Interactive Medical Image Segmentation: A Benchmark Dataset and Baseline¶

Conference: CVPR 2025
arXiv: 2411.12814
Code: https://github.com/uni-medical/IMIS-Bench
Area: Medical Image / Interactive Segmentation
Keywords: Interactive medical image segmentation, large-scale dataset, SAM fine-tuning, dense annotation, multimodal medical imaging

TL;DR¶

This paper proposes IMed-361M, a large-scale interactive medical image segmentation benchmark dataset containing 6.4 million images and 361 million masks (averaging 56 masks per image) covering 14 imaging modalities and 204 segmentation targets. Based on this, the authors develop an IMIS baseline network that supports click, bounding box, text, and combined interactions, which outperforms existing vision foundation models across multiple scenarios.

Background & Motivation¶

Background: SAM and its derivatives (MedSAM, SAM-Med2D) have advanced interactive segmentation, but their "segment everything" capability in medical imaging remains limited.
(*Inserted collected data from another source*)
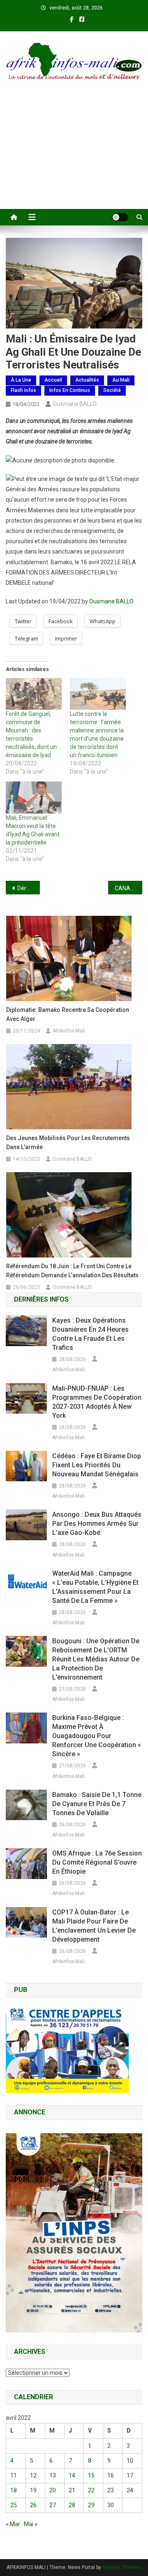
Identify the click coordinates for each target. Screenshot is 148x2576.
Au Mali (121, 380)
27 (52, 2505)
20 (52, 2490)
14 (72, 2475)
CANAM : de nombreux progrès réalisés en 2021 (128, 888)
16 (110, 2475)
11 (13, 2475)
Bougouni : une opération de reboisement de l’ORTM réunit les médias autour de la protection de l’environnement (95, 1659)
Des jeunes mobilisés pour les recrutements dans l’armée (68, 1142)
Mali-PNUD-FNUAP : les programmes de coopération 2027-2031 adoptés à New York (96, 1401)
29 (91, 2505)
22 (91, 2490)
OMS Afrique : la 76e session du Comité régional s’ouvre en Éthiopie (97, 1862)
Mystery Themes (121, 2567)
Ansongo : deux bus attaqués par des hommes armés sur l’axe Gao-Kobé (96, 1524)
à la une (21, 380)
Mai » (30, 2524)
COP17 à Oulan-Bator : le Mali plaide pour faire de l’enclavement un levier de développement (94, 1925)
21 (72, 2490)
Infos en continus (69, 390)
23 (110, 2490)
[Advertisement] (74, 155)
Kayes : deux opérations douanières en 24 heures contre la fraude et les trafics (90, 1333)
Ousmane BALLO (75, 404)
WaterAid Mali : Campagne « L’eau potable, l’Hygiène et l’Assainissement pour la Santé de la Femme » (95, 1587)
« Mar (13, 2524)
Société (112, 390)
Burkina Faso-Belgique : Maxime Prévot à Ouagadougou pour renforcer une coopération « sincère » (96, 1736)
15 (91, 2475)
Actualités (87, 380)
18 (13, 2490)
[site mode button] (120, 217)
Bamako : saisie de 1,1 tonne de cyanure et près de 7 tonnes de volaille (96, 1804)
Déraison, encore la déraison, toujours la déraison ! (28, 888)
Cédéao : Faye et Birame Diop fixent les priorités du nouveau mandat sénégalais (96, 1465)
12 (33, 2475)
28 (72, 2505)
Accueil (53, 380)
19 (33, 2490)
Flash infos (23, 390)
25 (13, 2505)
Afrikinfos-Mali (69, 1031)
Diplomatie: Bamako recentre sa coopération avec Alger (67, 1014)
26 (33, 2505)
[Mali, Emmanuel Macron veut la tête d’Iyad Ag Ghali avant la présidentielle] (34, 797)
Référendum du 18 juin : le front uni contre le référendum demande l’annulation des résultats (72, 1271)
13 (52, 2475)
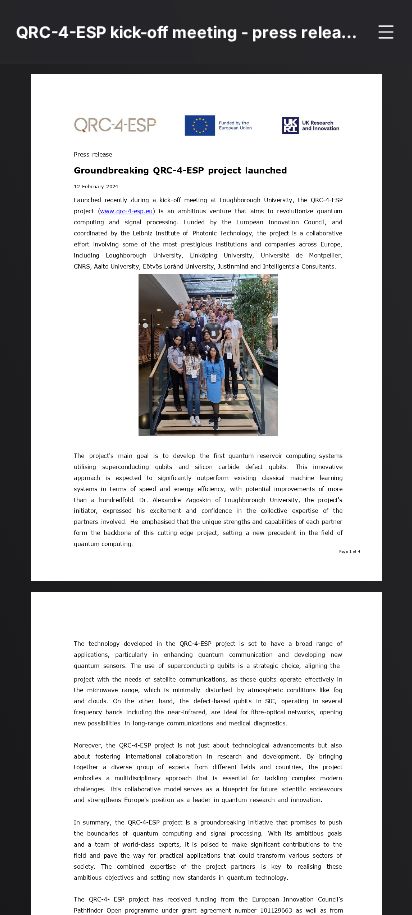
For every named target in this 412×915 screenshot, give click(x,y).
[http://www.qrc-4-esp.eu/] (129, 217)
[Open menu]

While the natural image dataset SA-1B contains an average of 100 masks per image, medical datasets like COSMOS average only 5.7.
Limitations of Prior Work: (a) Existing medical segmentation datasets are sparsely annotated, with only a few masks per image, which limits dense segmentation and fine-grained interaction capabilities; (b) Datasets are typically confined to specific modalities or tasks, resulting in poor generalization; (c) The evaluation of different IMIS methods lacks a uniform standard, leading to poor comparability and reliability.
Key Challenge: Medical image foundation models require large-scale, densely annotated datasets similar to SA-1B, yet medical annotation costs are extremely high, and the annotation density of existing consolidated datasets is highly insufficient.
Goal: (a) Build a large-scale, diverse, and densely annotated IMIS benchmark dataset; (b) Establish a unified baseline model supporting multiple interaction strategies; (c) Provide a fair and consistent evaluation framework for IMIS models.
Key Insight: Leverage SAM's object identification capability to automatically generate dense interactive masks, and employ ground truth (GT)-guided quality control to ensure annotation quality.
Core Idea: Consolidate 110+ public datasets and use SAM to automatically generate high-density interactive annotations (56 masks per image) to construct a benchmark dataset with 361 million masks across 14 modalities, followed by training a unified multi-strategy interactive segmentation baseline.

Method¶

Overall Architecture¶

Data construction pipeline: Collect 110+ datasets \(\rightarrow\) Standardized preprocessing \(\rightarrow\) Conflict disambiguation \(\rightarrow\) Automatic SAM generation of interactive masks \(\rightarrow\) GT-guided quality control \(\rightarrow\) Final 6.4 million images + 361 million masks. The model architecture adopts a ViT-Base encoder + multi-strategy prompt encoder (points + bounding boxes + text) + Transformer decoder, trained end-to-end via an interactive simulation strategy.

Key Designs¶

Automatic Mask Generation + GT-guided Quality Control:
- Function: Generate dense, high-quality interactive masks for each image.
- Mechanism: Candidate masks are generated using SAM's 32×32 grid of points and filtered through a triple screening process: keeping those with IoU confidence > 0.85, NMS (IoU > 0.7 duplication removal), and removing background masks with coverage > 80%. A critical quality control step uses original GT to correct the generated masks: for multi-connected regions in the GT, the corresponding generated masks are directly replaced; for single-connected regions, if the minimal bounding box of the generated mask overlaps with the GT by > 95%, the generated mask is retained, otherwise, it is replaced by the GT. Finally, morphological operations are applied for denoising and hole-filling.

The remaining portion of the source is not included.